Течет, кипя разнозвучным гулом, ильинского дня бесшабашная ярь, расплясался с пономарем заедино достоенского колокола на колокольне развеселый, запьянцовский звон. А небо распростирается синей степью над головами, и по той степи летит, звеня серебряной подковой, свирепого Ильи гривастый конь… И небо все — как кибитка, быстронесомая тем конем, и пляшущий гик поповского трезвона, и ярманкино сердце как кибитка, которая не знает: обрыв, дорога или удерж где…

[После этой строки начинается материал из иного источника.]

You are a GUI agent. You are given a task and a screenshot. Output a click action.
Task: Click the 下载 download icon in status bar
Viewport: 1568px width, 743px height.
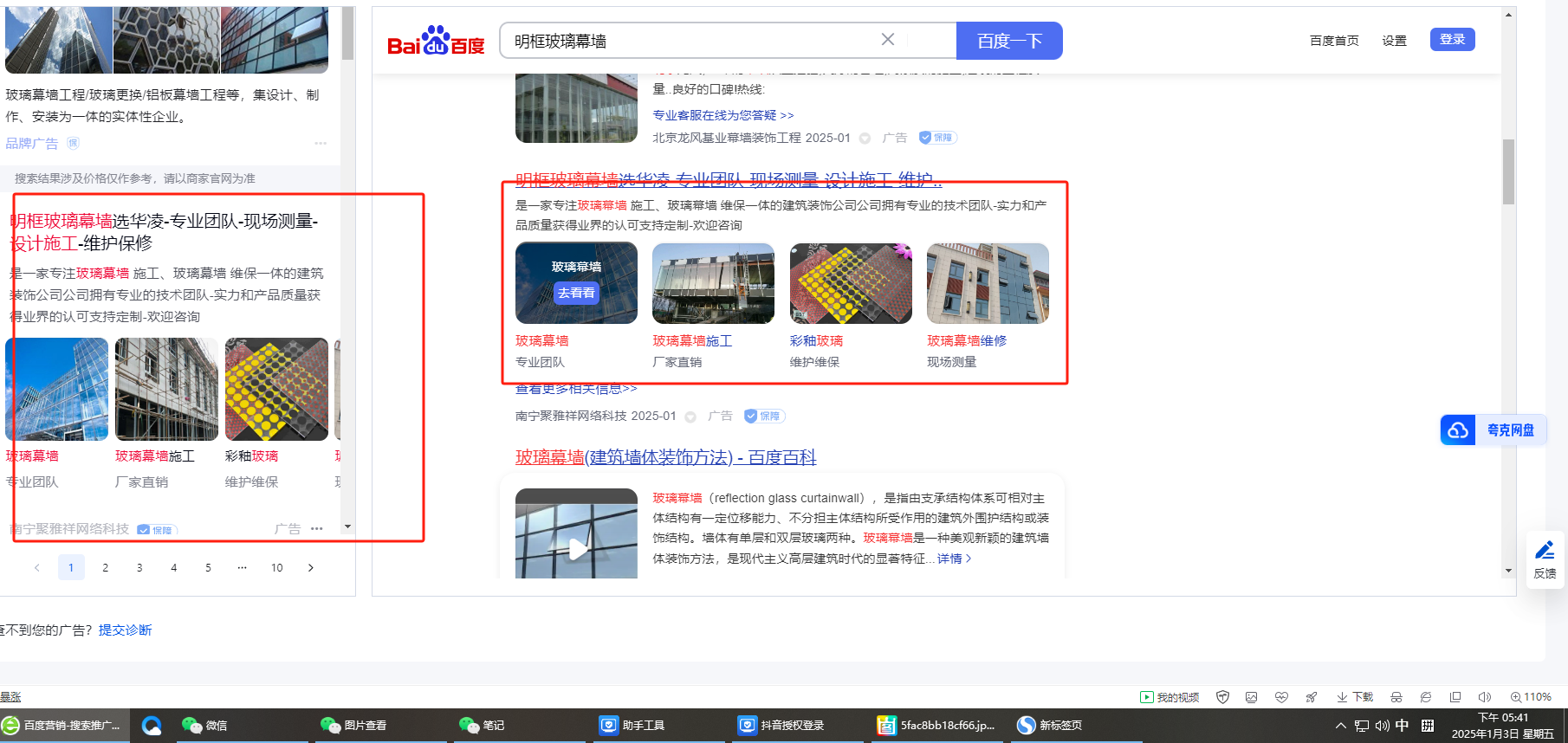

— У-ай, подходи… плошки, корчажки, обливные горшки… кому уважу?.. Не стукайте, не стукайте, ишь звон какой! Эй, рыжак, ногой передавишь…

Так заливается круглая баба с воза, голосит, красноголосая, над поливным своим товаром, над черным горшком.

…По второму ряду, на самом краю, встал житель петушихинской, Мирошка, — бороденка у него без аршина вершок, а хитер, как слепой на свадьбе, невелик-мелкий: человек. Горы целые щепного товару позадь него: тут и дубовая пудовка на мерной стоит, тут и березовых скобленых оглобель розовые частоколы, — мятным ли тестом, горькой ли осиной несет от них, не поймешь… И шкуреные дуги, на жердях, как калачи, лесной товар — товар праведный, дуб, береза и липа тут.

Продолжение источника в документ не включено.